= Richard Saunders (anatomist) =

Professor Richard Lorraine de Chasteney Holbourne Saunders FRSE FRMS (29 May 1908-21 December 1995) was a 20th century South African anatomist. He received international acclaim for his x-ray and electron microscopy investigations of neurological conditions.

==Life==
Saunders was born on 29 May 1908 in Grahamstown, South Africa, the son of Lucy Anderson (née Meiklejohn) and Col Frederick Anastasius Saunders, an army surgeon.
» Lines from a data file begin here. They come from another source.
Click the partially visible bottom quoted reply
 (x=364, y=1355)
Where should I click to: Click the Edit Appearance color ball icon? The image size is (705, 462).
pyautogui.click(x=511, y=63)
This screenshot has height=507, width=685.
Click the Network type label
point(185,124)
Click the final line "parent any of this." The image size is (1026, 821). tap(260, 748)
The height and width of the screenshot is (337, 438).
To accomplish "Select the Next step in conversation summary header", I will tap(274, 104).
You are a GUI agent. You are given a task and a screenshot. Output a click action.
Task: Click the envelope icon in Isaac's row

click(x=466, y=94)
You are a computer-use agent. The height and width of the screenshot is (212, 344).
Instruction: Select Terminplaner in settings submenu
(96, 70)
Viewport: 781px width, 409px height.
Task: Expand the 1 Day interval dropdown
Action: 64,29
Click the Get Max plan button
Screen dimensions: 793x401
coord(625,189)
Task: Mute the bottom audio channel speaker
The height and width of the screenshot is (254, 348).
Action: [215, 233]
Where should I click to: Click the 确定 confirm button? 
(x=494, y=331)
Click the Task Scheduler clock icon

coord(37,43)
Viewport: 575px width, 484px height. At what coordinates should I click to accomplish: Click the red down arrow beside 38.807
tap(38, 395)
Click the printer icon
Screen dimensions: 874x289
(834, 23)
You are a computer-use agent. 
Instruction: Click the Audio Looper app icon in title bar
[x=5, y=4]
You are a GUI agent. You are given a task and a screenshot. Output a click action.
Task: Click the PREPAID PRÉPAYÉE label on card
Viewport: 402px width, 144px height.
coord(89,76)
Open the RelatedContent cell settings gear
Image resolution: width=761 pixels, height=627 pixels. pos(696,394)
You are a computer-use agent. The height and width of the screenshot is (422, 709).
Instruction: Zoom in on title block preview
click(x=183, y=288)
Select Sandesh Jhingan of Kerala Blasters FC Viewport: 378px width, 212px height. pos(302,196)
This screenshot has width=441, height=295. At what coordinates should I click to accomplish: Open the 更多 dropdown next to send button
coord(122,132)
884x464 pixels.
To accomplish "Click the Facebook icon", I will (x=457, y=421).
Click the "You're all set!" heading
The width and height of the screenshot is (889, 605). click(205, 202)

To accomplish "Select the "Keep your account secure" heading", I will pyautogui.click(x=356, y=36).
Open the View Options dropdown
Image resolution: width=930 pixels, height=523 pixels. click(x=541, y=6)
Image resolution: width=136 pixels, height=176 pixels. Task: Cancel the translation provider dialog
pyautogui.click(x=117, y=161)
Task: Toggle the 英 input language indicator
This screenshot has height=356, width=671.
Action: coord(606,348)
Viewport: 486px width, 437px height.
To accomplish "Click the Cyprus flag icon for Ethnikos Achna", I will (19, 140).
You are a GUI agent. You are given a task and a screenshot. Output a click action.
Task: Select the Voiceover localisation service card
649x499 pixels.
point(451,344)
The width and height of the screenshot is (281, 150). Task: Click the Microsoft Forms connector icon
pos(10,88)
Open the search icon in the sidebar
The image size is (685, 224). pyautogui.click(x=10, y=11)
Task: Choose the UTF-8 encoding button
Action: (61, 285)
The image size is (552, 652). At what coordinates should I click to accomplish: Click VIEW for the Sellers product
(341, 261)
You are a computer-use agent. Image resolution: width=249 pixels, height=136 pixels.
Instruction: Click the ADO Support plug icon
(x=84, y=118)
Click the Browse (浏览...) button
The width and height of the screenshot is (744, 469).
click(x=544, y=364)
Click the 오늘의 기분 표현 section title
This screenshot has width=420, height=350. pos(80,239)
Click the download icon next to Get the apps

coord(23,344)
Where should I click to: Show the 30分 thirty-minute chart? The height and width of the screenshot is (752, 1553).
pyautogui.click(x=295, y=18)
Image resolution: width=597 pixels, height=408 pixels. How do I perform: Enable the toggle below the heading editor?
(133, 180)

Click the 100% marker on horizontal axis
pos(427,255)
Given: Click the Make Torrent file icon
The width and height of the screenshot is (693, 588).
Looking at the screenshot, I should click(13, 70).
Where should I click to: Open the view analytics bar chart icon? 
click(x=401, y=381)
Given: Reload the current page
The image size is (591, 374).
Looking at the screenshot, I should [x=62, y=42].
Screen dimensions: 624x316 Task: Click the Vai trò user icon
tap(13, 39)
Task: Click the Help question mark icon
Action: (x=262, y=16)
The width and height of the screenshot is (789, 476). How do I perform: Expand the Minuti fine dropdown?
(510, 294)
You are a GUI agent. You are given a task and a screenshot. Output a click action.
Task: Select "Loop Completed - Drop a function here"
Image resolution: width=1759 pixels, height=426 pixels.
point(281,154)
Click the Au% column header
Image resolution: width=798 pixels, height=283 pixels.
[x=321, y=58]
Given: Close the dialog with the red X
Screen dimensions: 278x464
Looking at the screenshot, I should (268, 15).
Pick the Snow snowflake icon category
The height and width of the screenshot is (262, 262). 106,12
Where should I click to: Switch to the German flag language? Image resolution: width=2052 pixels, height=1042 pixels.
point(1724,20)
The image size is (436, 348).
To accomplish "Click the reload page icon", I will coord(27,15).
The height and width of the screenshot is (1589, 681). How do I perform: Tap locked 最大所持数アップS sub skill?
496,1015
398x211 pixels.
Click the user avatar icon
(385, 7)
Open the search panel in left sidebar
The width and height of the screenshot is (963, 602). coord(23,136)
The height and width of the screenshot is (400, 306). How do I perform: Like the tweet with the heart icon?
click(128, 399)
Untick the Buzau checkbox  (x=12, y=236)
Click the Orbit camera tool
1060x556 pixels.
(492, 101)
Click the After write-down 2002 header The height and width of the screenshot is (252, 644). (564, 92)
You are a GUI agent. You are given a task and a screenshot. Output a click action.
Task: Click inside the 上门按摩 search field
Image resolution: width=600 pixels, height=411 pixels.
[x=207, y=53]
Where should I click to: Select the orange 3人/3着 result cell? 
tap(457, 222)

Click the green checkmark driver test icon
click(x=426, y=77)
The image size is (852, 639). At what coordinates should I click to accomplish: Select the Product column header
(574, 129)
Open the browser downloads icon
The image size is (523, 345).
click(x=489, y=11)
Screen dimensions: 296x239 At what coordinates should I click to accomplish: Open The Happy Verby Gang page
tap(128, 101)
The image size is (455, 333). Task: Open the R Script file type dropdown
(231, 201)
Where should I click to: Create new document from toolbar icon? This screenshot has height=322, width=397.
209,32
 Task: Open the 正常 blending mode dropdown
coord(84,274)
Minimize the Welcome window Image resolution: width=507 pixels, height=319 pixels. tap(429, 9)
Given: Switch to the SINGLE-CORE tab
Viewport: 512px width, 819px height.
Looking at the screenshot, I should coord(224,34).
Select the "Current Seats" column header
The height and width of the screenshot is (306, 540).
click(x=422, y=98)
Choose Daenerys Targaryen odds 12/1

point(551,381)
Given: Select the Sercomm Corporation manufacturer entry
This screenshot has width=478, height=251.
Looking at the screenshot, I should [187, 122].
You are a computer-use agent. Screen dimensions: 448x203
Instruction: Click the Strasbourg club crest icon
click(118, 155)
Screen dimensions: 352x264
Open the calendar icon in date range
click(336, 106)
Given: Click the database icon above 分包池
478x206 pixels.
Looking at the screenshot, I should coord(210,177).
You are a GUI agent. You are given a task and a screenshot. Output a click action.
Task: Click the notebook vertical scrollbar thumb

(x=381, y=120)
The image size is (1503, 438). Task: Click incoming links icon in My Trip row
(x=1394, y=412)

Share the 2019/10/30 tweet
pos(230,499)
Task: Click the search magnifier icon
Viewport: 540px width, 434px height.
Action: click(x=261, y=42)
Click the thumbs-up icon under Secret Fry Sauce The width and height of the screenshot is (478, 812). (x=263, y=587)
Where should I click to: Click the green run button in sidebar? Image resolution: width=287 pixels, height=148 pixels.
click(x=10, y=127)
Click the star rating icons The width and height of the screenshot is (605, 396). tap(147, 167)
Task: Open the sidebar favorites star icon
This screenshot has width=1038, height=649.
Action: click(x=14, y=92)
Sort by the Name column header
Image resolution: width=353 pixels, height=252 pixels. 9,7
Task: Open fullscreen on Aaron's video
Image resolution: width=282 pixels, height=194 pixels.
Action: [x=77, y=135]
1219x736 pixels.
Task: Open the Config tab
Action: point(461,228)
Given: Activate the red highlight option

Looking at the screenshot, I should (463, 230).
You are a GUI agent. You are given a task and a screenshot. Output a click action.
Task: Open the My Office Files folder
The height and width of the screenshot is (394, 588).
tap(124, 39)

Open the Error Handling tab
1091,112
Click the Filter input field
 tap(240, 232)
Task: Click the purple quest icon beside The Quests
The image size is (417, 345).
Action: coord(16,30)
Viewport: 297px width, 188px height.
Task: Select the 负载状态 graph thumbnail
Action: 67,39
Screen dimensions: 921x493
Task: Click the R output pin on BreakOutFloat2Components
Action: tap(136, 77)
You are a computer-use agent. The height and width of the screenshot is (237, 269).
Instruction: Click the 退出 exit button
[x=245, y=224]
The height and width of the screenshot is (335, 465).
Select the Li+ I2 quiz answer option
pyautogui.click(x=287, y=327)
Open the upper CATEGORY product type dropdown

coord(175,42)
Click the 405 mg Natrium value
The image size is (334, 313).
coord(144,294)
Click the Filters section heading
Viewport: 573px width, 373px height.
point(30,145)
He studied medicine at Rhodes University then the University of Edinburgh, graduating with an MB ChB in 1932, In 1940 he received his doctorate (MD) with a dissertation on spina bifida.

He lectured in anatomy at the University of Edinburgh from 1933 to 1937. In 1937 he emigrated to Canada to take up a post as associate professor of Anatomy at Dalhousie University being appointed by Prof H. G. Grant. He became Assistant Professor in 1942 and full Professor in 1948.

In 1946 he was elected a Fellow of the Royal Society of Edinburgh. His proposers were Donald Mainland, James Couper Brash, William Frederick Harvey, and William Ogilvy Kermack.

He died on 21 December 1995 in West Jeddore, Nova Scotia, Canada. His body was returned to Scotland for burial at Ardchattan Kirk near Oban.

==Family==

He married Dr Sarah Cameron, and together they had a son, Alistair Corstan de Cusance Maxwell Saunders.